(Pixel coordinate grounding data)
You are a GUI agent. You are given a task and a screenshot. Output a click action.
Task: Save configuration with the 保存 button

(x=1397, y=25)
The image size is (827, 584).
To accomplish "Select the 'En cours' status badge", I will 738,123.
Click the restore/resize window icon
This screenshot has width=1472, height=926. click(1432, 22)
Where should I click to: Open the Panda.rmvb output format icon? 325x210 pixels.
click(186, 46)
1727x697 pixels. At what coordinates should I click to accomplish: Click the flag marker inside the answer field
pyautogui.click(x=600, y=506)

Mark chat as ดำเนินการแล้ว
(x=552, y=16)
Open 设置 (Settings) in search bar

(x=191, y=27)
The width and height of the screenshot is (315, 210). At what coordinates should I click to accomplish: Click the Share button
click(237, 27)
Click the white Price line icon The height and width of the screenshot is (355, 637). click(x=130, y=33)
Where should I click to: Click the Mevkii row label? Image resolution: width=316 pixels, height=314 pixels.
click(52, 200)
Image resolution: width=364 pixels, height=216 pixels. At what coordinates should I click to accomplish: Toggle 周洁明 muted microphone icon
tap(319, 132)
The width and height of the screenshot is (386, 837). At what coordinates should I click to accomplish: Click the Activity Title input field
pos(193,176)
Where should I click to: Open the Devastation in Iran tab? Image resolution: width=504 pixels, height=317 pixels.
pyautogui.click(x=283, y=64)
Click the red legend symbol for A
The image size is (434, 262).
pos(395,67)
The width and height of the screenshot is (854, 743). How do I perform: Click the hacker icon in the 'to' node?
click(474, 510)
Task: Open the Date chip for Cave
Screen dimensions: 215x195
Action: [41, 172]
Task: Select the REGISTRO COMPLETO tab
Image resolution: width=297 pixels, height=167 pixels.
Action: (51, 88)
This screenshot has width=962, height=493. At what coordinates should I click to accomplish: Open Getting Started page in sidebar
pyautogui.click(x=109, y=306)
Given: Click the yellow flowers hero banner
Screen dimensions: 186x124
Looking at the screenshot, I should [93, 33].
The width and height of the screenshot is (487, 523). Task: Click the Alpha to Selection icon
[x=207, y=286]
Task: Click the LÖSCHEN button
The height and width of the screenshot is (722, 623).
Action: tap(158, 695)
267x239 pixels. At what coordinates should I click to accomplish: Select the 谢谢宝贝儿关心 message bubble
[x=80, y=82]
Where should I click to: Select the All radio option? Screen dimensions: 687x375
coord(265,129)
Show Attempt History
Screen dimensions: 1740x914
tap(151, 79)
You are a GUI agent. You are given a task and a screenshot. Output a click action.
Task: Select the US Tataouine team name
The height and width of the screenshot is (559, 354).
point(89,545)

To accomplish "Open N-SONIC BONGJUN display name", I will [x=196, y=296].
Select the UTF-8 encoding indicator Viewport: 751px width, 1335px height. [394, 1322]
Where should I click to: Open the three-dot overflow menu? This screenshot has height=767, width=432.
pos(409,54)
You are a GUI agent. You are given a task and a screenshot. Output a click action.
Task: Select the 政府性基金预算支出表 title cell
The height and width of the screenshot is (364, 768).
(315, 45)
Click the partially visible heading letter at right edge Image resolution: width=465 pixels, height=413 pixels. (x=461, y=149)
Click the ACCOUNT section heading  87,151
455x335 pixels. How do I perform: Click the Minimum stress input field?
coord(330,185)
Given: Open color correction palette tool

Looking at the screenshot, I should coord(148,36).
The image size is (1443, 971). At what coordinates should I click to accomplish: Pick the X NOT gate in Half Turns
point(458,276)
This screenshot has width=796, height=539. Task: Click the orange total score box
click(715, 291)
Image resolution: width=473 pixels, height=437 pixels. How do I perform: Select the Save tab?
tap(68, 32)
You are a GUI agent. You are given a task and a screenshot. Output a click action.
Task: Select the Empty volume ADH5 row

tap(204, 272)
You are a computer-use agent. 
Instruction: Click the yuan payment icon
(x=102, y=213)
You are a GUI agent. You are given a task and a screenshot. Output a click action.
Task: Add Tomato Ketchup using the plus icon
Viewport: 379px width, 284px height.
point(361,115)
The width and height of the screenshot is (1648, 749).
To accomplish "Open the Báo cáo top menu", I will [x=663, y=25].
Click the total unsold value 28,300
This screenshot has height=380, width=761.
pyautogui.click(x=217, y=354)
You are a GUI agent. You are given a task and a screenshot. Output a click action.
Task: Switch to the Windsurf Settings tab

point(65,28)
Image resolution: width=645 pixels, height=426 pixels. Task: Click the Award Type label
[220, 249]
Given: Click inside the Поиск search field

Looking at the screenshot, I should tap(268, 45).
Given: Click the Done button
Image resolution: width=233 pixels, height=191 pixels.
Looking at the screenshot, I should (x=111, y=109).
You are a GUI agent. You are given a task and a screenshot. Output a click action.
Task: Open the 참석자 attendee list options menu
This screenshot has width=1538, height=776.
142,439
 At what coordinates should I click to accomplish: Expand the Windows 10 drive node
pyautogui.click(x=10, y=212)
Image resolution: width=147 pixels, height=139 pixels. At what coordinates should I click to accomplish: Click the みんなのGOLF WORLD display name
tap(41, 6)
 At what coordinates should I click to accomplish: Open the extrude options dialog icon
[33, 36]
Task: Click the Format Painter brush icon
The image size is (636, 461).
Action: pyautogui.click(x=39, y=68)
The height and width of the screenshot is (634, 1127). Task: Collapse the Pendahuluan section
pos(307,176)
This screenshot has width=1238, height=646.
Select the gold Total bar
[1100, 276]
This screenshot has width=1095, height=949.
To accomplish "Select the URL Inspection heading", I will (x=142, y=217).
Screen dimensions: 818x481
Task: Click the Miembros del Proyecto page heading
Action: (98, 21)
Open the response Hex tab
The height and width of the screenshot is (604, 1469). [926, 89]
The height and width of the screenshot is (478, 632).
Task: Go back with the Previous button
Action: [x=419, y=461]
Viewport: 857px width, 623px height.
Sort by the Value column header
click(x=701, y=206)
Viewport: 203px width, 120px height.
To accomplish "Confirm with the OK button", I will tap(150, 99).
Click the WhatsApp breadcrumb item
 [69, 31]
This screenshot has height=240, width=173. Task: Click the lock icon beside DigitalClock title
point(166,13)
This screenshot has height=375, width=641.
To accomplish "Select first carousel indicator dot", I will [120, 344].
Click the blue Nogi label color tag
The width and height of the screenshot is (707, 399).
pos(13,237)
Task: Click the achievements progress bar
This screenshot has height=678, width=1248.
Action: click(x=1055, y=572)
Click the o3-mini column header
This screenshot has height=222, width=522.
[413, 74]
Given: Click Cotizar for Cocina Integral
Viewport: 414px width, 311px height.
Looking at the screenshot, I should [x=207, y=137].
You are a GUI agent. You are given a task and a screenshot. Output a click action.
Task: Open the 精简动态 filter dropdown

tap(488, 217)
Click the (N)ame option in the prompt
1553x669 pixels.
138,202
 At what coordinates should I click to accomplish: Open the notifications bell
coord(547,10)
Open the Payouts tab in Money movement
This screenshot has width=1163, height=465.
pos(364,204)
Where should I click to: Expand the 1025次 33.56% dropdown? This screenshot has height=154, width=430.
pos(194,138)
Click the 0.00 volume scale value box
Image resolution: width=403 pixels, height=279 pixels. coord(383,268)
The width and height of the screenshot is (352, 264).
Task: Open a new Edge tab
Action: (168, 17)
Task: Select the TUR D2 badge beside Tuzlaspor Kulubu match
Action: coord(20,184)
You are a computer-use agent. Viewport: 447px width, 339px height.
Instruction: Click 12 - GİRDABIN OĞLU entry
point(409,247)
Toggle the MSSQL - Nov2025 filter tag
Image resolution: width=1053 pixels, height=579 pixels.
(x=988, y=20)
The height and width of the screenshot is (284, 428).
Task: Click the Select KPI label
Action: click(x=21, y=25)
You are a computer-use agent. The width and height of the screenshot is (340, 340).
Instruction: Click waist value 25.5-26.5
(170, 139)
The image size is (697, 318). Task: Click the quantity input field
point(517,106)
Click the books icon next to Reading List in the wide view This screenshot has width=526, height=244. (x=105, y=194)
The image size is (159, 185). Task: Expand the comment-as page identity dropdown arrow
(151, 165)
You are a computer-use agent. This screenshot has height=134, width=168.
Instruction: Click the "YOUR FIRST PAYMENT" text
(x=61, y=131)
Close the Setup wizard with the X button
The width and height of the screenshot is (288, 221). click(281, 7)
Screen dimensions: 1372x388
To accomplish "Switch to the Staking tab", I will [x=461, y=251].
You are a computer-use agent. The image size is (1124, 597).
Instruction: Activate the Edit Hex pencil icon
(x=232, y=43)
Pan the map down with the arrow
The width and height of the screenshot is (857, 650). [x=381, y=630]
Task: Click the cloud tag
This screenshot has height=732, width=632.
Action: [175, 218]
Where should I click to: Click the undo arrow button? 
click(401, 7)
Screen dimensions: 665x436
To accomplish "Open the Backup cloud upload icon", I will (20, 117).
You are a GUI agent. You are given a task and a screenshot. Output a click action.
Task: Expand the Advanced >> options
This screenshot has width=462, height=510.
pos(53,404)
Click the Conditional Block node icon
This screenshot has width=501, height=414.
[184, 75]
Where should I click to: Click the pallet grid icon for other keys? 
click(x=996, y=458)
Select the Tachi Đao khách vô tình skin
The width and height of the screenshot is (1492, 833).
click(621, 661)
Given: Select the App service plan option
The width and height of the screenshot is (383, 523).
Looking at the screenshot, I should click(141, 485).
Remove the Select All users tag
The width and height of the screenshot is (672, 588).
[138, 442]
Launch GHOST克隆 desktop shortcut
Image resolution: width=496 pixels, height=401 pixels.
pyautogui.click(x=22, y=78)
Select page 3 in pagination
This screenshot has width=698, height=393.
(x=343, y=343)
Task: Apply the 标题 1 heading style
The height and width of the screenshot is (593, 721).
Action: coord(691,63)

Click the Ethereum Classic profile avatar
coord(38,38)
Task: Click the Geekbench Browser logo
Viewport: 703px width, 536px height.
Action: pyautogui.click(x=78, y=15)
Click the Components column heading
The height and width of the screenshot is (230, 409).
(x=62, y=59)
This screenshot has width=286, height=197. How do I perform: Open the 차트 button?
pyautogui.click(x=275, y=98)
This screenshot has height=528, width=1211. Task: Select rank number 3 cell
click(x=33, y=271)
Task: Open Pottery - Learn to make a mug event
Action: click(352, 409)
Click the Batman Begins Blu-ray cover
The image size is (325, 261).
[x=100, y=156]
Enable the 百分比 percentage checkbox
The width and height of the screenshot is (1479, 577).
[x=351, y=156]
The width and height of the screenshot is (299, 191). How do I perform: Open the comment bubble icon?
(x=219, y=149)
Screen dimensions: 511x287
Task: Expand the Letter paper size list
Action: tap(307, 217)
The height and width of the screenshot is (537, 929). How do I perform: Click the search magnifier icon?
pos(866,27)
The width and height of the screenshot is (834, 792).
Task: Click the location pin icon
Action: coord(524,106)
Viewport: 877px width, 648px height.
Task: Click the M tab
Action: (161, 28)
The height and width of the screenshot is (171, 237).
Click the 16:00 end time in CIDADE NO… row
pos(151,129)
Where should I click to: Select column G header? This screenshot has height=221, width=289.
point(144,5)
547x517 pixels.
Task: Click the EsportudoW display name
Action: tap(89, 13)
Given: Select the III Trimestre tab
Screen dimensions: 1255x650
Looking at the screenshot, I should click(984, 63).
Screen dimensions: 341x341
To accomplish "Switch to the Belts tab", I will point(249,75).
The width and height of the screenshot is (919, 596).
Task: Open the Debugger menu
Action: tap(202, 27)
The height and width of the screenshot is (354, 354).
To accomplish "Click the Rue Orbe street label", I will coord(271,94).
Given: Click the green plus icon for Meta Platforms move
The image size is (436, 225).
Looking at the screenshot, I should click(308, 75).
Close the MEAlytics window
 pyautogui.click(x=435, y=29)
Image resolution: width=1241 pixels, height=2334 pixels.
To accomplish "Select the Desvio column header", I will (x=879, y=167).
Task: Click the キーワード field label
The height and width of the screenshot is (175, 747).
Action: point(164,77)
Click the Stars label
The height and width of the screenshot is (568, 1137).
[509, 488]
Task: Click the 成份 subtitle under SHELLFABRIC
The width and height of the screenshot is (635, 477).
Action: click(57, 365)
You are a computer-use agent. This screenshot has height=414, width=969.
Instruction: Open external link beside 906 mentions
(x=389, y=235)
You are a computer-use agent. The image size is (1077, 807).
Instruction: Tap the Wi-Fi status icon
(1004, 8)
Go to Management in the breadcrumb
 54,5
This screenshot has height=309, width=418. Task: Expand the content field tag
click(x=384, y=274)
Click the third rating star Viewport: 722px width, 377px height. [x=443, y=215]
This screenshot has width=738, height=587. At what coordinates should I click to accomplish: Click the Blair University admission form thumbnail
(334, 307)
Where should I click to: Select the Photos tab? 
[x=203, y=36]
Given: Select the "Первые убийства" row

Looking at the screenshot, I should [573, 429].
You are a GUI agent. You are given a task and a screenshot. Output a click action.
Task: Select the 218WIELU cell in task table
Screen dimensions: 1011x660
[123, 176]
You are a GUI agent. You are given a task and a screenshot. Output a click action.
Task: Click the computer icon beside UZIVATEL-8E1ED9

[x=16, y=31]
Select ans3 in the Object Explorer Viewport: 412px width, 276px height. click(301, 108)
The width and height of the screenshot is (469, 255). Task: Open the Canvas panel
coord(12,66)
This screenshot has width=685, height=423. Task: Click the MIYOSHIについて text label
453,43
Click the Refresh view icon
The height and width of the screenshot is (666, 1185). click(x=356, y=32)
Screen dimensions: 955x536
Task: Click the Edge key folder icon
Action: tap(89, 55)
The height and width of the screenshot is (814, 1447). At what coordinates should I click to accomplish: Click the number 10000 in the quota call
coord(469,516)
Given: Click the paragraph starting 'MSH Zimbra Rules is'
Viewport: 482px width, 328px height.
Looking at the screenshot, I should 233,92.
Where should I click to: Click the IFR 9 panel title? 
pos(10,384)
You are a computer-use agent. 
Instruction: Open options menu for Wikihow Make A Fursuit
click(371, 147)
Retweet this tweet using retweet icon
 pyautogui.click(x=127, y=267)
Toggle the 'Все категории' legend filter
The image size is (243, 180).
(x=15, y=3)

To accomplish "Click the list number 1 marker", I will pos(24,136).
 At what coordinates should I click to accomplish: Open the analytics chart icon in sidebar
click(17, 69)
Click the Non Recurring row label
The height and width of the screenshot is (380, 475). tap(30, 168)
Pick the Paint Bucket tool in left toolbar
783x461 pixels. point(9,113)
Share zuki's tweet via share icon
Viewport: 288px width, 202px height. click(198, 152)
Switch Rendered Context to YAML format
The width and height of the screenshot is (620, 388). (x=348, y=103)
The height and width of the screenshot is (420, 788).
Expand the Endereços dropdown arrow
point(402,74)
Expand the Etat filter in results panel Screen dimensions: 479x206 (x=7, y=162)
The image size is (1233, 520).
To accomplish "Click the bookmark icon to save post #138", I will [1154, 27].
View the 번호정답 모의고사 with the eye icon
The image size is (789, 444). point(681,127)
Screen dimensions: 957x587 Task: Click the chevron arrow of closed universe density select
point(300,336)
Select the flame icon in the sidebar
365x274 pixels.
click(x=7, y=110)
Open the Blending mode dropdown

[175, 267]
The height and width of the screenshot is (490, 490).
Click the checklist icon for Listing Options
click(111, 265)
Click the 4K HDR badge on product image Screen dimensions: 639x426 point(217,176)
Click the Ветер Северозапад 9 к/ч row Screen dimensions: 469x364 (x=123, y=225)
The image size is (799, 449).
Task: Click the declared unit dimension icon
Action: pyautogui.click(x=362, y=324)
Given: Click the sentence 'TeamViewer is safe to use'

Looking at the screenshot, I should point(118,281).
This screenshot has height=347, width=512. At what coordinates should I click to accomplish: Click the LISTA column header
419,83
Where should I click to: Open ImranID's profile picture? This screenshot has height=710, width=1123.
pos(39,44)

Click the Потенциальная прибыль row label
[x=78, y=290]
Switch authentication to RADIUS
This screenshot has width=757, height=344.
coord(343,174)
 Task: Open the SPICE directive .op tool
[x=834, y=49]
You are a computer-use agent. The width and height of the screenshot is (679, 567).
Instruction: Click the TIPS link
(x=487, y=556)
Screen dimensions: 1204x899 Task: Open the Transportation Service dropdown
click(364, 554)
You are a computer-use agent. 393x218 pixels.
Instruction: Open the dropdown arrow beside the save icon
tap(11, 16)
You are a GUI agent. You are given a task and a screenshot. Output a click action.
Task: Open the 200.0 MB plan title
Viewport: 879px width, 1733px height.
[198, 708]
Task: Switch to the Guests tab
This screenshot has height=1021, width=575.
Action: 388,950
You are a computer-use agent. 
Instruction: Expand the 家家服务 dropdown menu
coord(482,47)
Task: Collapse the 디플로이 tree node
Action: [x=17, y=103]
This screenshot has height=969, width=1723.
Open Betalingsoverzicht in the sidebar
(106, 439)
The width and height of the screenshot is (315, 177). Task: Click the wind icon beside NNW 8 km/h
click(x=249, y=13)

■ EXERCISE BRIEF ■
Throughout the records above, find the lines in which the word "plan" appears and return them.

■ ANSWER BOX ■
Given: Select the App service plan option
Task: Open the 200.0 MB plan title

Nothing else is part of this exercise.